Our Assessment Approach

Our approach to assessment shows that assessment must be fit for purpose, in all contexts and domains. Our framework achieves this by ensuring:

  • A close link between assessment, curriculum and teaching. Assessment is primarily about how well pupils are learning the intended curriculum. The outcomes of assessment should always influence decisions about teaching and the design of the curriculum.
  • Assessments are valid, reliable and used to help pupils to learn better. Assessments should be designed to provide insight into pupils’ learning – it should never be ‘data-led’. However, assessment will be robust enough to provide valid and reliable information across different teachers and different cohorts or classes.

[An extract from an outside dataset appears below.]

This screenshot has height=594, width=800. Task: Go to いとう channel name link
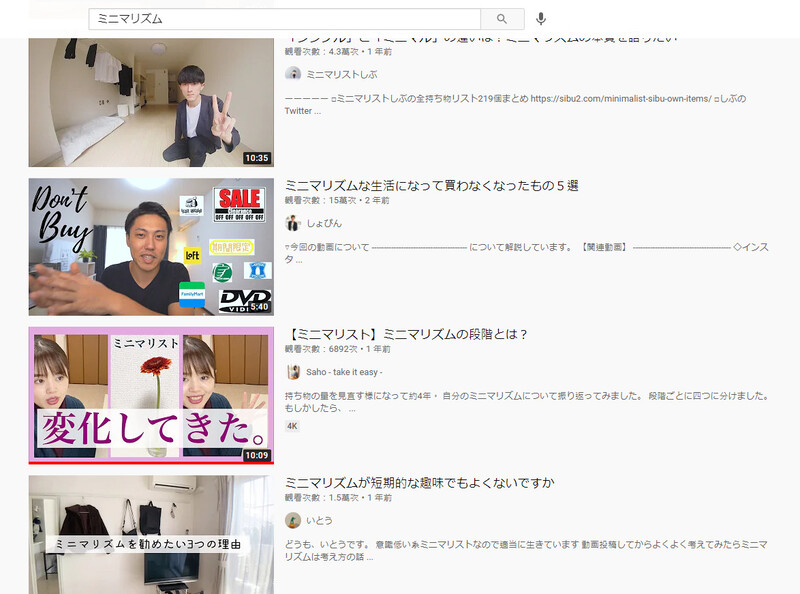320,520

  • Reporting and target setting are meaningful and valid. Where assessment outcomes are reported, these measures will be valid, meaningful and easily understood. A valid assessment will always measure what it purports to measure – it will not be used to generalise or distort.

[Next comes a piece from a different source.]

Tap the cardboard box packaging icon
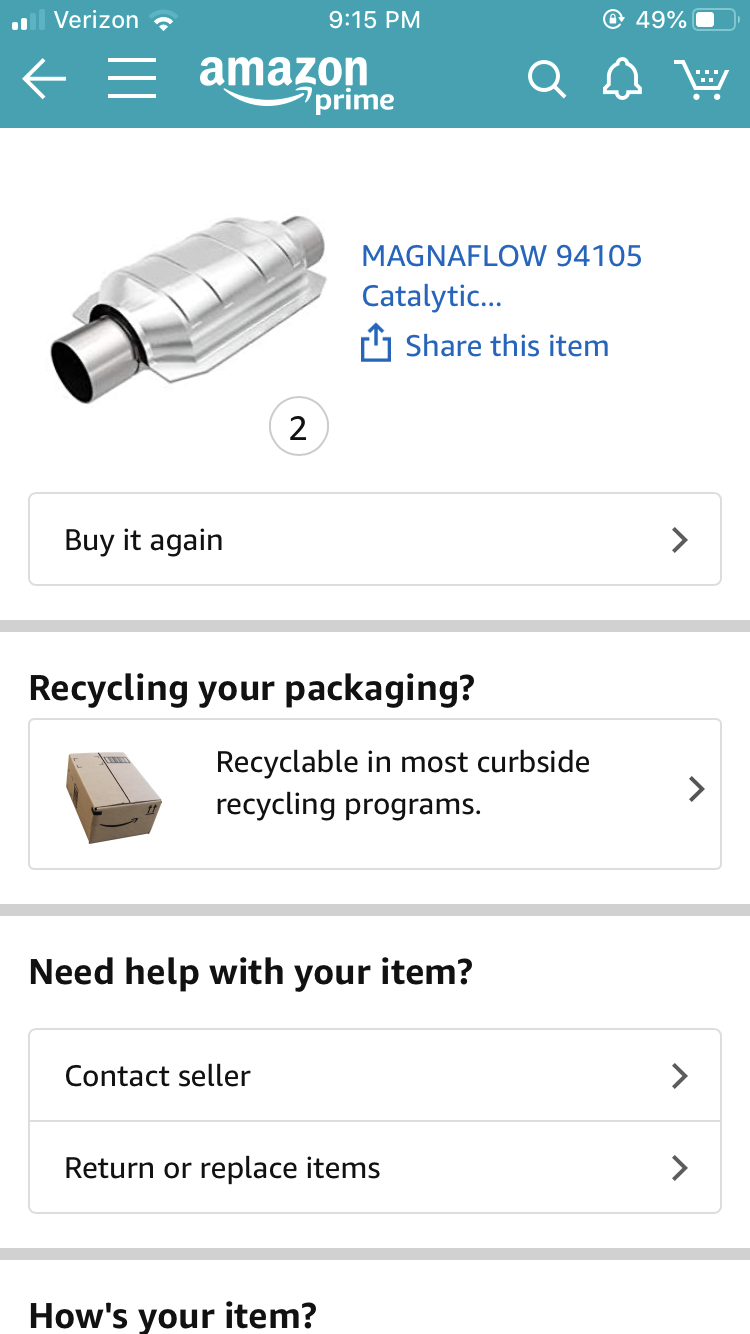 coord(113,796)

  • Assessment methods must be efficient and not increase staff workload. The outcomes from most formative assessments should not need to be recorded formally. There should not need to be more than three formal summative assessment points per year. Approaches to marking should be designed to ensure impact on learning and reduce the burden on staff.
  • End of key stage (and, where appropriate, end of year) assessments will be appropriately benchmarked. This is to provide confidence to academy leaders and to the trust that standards are appropriate and to ensure comparability between academies and, where possible, with national expectations. Arrangements for benchmarking will be finalised in due course.

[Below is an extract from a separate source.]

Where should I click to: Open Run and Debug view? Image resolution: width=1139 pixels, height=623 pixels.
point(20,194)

 Core Principles of Our Approach to Assessment

  • The primary purpose of assessment is to provide valid and reliable information about whether pupils are successfully learning the intended curriculum. Assessment should always provide information about whether pupils can remember, in long-term memory, what they have learned. A further purpose of assessment is to provide information about the effectiveness of curriculum and pedagogy and how these can be improved.
  • Progress is defined as the extent to which a pupil or pupils have learned or are successfully learning the intended curriculum. The curriculum is the progression model. It sets out what we want pupils to learn, and therefore their ‘progress’. If pupils are successfully learning the curriculum they must be making progress. Progress cannot be measured or ‘proved’.[1] Attempting to do so often sets up perverse incentives or practices such as teaching to the test.
  • Assessment should exploit the benefits of assessment on learning and memory. The approach to assessment should always seek to make use of the ‘testing effect’. Research has shown that regular assessment, if used in appropriate ways, strengthens long-term memory and recall.